→ **给定文本**
━━━━
在本节中，我们将使用 PyTorch Geometric 构建我们的第一个图神经网络，并将其应用于节点属性预测（节点分类）。

我们将使用 GCN 算子构建图神经网络 ([Kipf et al. (2017)](https://arxiv.org/pdf/1609.02907.pdf)).

需要直接使用 PyG 内置的 `GCNConv` 层。


# 3 GNN: Node Property Prediction

In this section we will build our first graph neural network by using PyTorch Geometric and apply it on node property prediction (node classification).

We will build the graph neural network by using GCN operator ([Kipf et al. (2017)](https://arxiv.org/pdf/1609.02907.pdf)).

You should use the PyG built-in `GCNConv` layer directly. 

## Setup

In [9]:
import torch
import torch.nn.functional as F
print(torch.__version__)

# The PyG built-in GCNConv
# PyG 内置的 GCNConv
from torch_geometric.nn import GCNConv

import torch_geometric.transforms as T
from ogb.nodeproppred import PygNodePropPredDataset, Evaluator

1.7.1


## 加载、预处理数据集
## Load and Preprocess the Dataset

In [29]:
dataset_name = 'ogbn-arxiv'
dataset = PygNodePropPredDataset(name=dataset_name,
                                 transform=T.ToSparseTensor())
━━━━
→ **练习要求**
(1) 根据图神经网络教程回答下列问题：
(a) 教程用哪种算子构建图神经网络？
(b) 代码打印出的 torch 版本号是多少？
(c) 变量 dataset_name 被赋予什么值？
(2) 列出图神经网络教程代码中的全部导入语句。
(3) 从最后一行代码之后续写这篇图神经网络教程。
这些行取自另一个来源。
━━━━
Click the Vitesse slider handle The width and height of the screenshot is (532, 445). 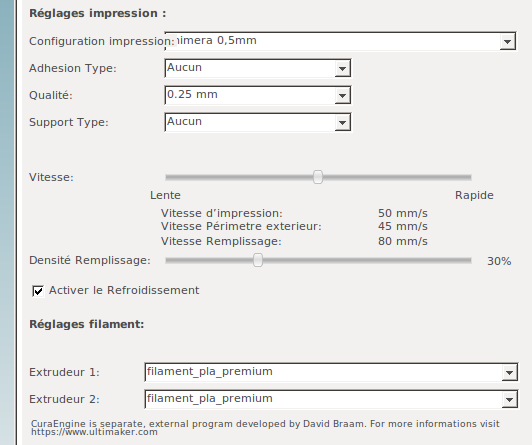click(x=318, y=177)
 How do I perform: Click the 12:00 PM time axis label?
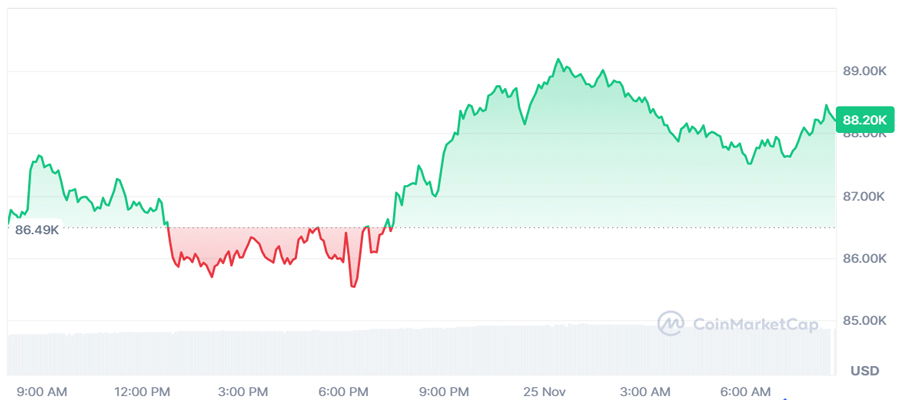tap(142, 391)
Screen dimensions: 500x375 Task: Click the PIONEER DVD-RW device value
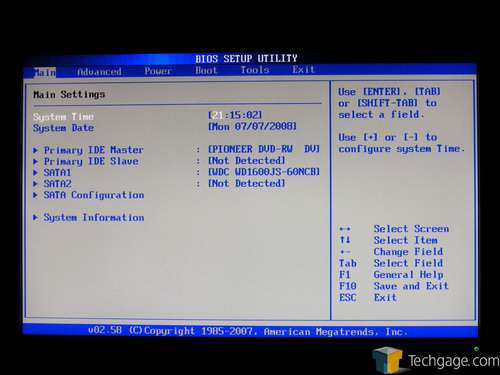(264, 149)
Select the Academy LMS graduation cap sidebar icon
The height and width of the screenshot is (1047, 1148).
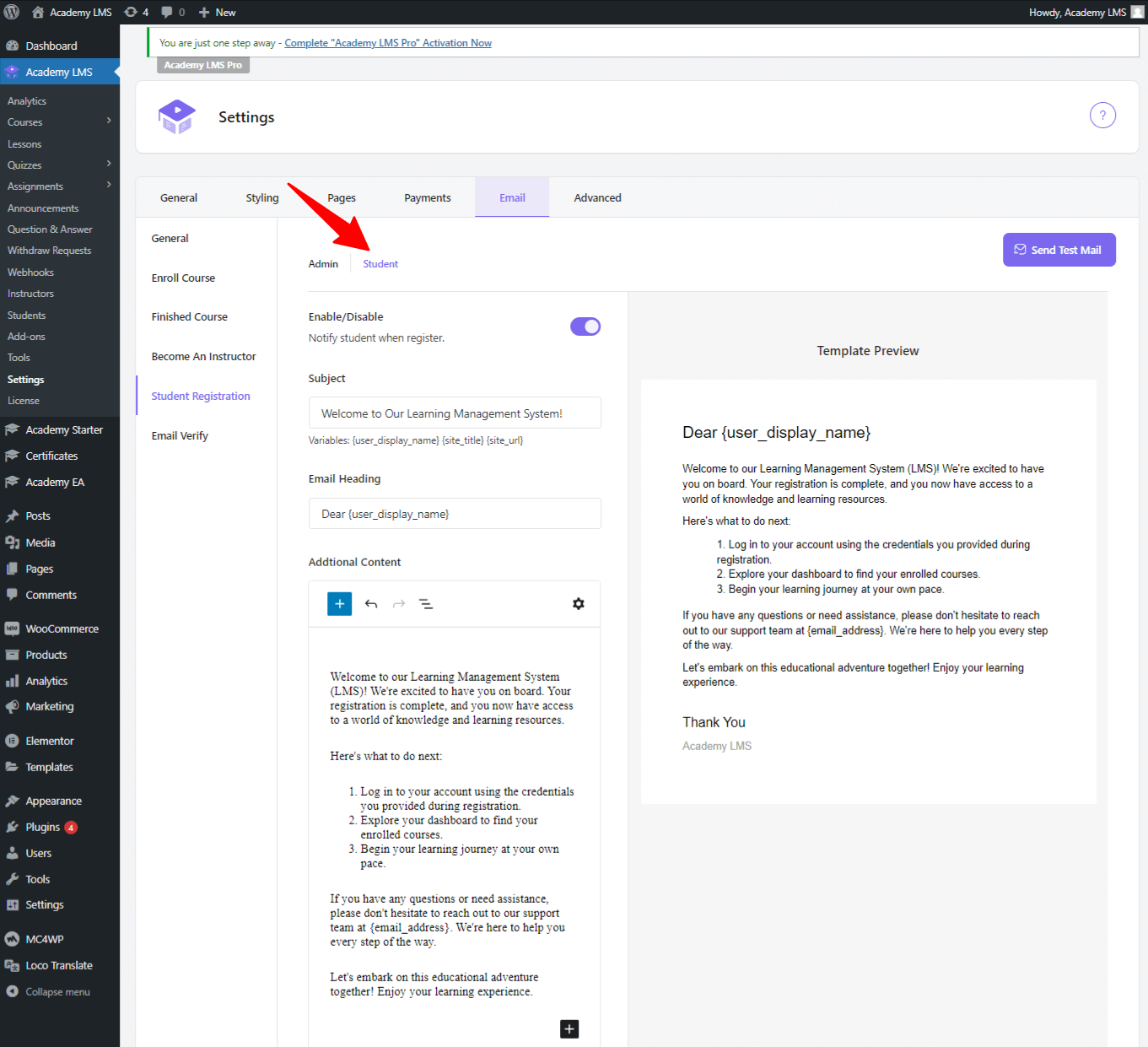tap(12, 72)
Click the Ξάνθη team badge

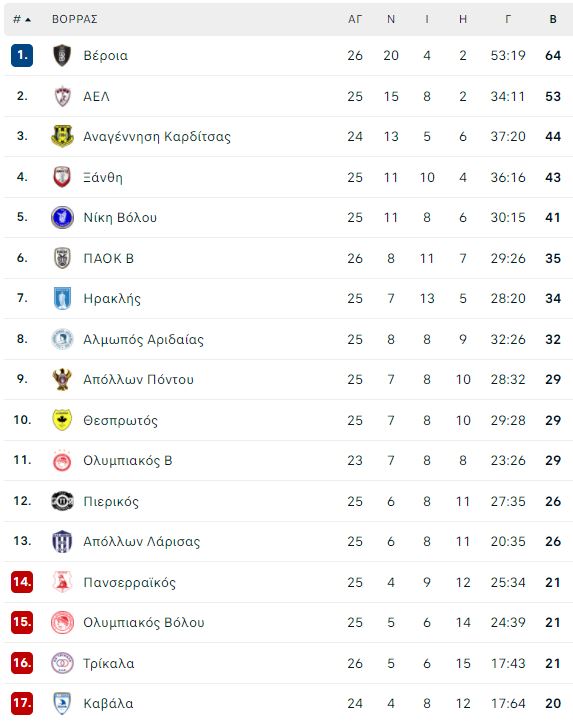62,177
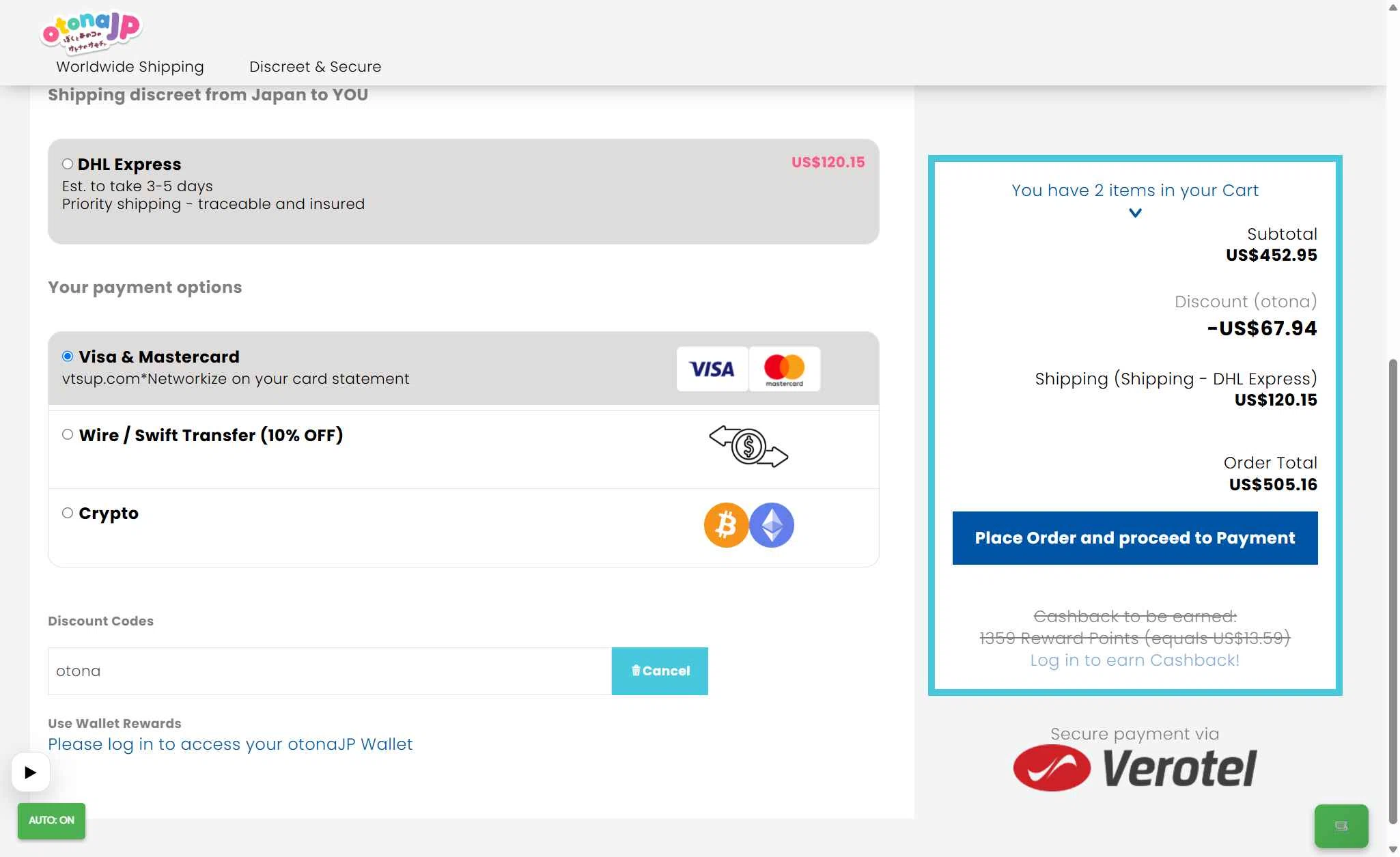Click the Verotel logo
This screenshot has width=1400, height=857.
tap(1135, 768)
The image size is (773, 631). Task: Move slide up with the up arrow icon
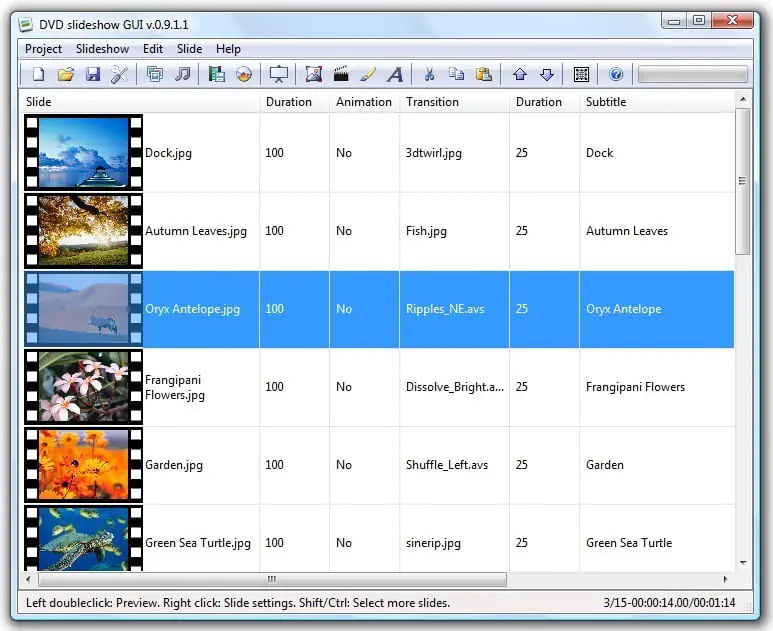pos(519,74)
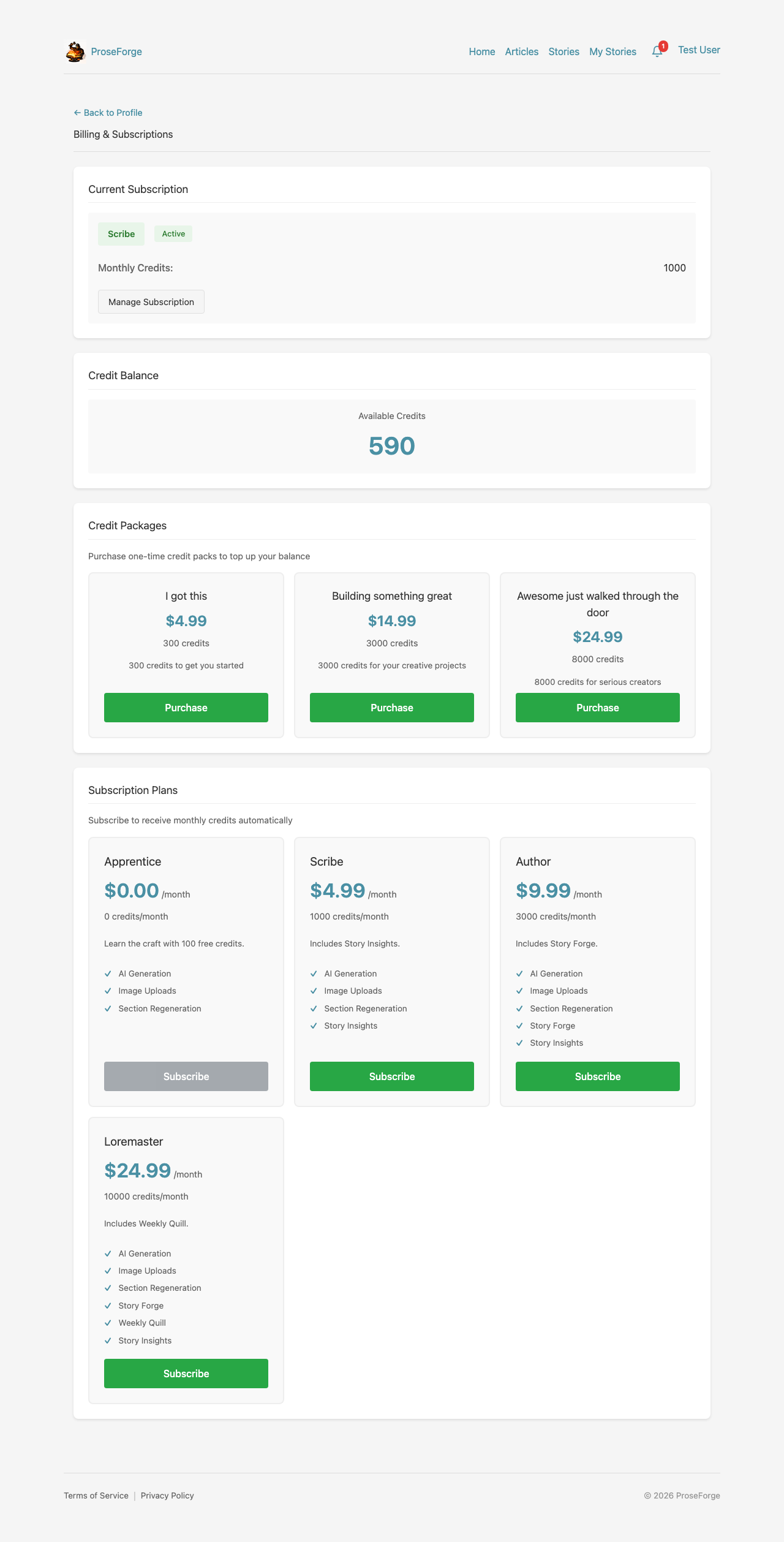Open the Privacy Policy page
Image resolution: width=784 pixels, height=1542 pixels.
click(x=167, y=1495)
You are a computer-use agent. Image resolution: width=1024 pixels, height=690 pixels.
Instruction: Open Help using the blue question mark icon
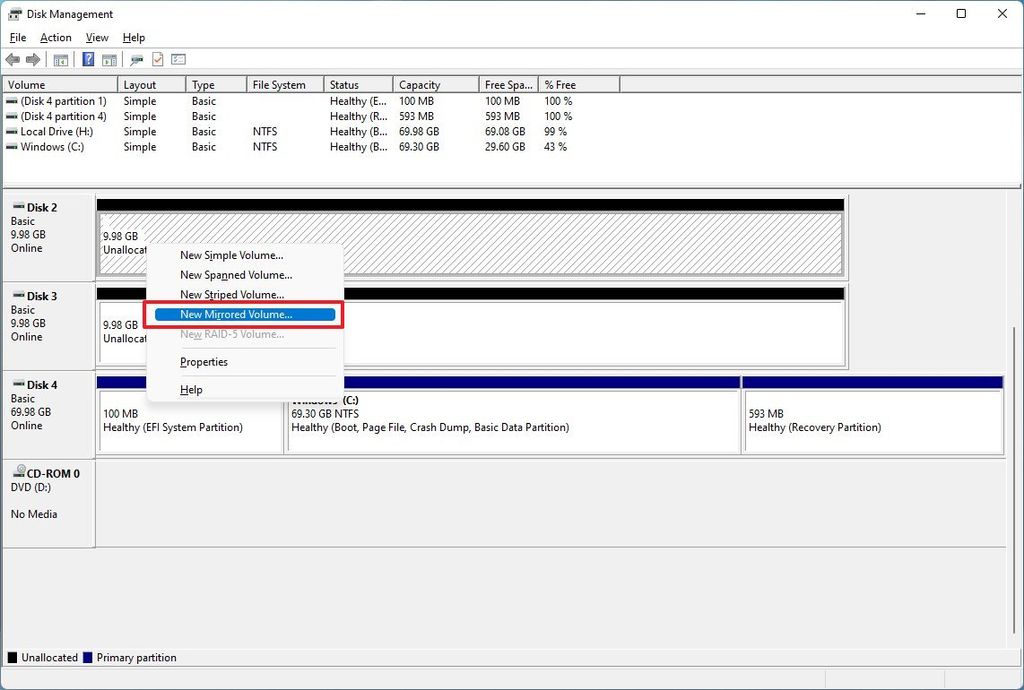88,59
━━━━
→ **各题答案**
(1)
(a) GCN 算子
(b) 1.7.1
(c) 'ogbn-arxiv'

(2)
import torch
import torch.nn.functional as F
from torch_geometric.nn import GCNConv
import torch_geometric.transforms as T
from ogb.nodeproppred import PygNodePropPredDataset, Evaluator

(3)
data = dataset[0]

# Make the adjacency matrix to symmetric
# 使邻接矩阵对称
data.adj_t = data.adj_t.to_symmetric()

device = 'cuda' if torch.cuda.is_available() else 'cpu'

# If you use GPU, the device should be cuda
print('Device: {}'.format(device))

data = data.to(device)
split_idx = dataset.get_idx_split()
train_idx = split_idx['train'].to(device)

Device: cuda


## GCN Model
现在开始实现自己的 GCN 模型吧！

注意，这里作业要求使用 `torch.nn.ModuleList()` 实现模型，下面首先给出官方文档中它的用法

请根据下图实现你的 `forward` 函数


Now we will implement our GCN model!

Please follow the figure below to implement your `forward` function.


![picture](img/cs224w-colab2-3.png)

In [39]:
class MyModule(torch.nn.Module):
    def __init__(self):
        super(MyModule, self).__init__()
        self.linears = torch.nn.ModuleList([torch.nn.Linear(10, 10) for i in range(10)])

    def forward(self, x):
        # ModuleList can act as an iterable, or be indexed using ints
        for i, l in enumerate(self.linears):
            x = self.linears[i // 2](x) + l(x)  #//是整数除法
        return x

Modulelist = MyModule()
Modulelist

MyModule(
  (linears): ModuleList(
    (0): Linear(in_features=10, out_features=10, bias=True)
    (1): Linear(in_features=10, out_features=10, bias=True)
    (2): Linear(in_features=10, out_features=10, bias=True)
    (3): Linear(in_features=10, out_features=10, bias=True)
    (4): Linear(in_features=10, out_features=10, bias=True)
    (5): Linear(in_features=10, out_features=10, bias=True)
    (6): Linear(in_features=10, out_features=10, bias=True)
    (7): Linear(in_features=10, out_features=10, bias=True)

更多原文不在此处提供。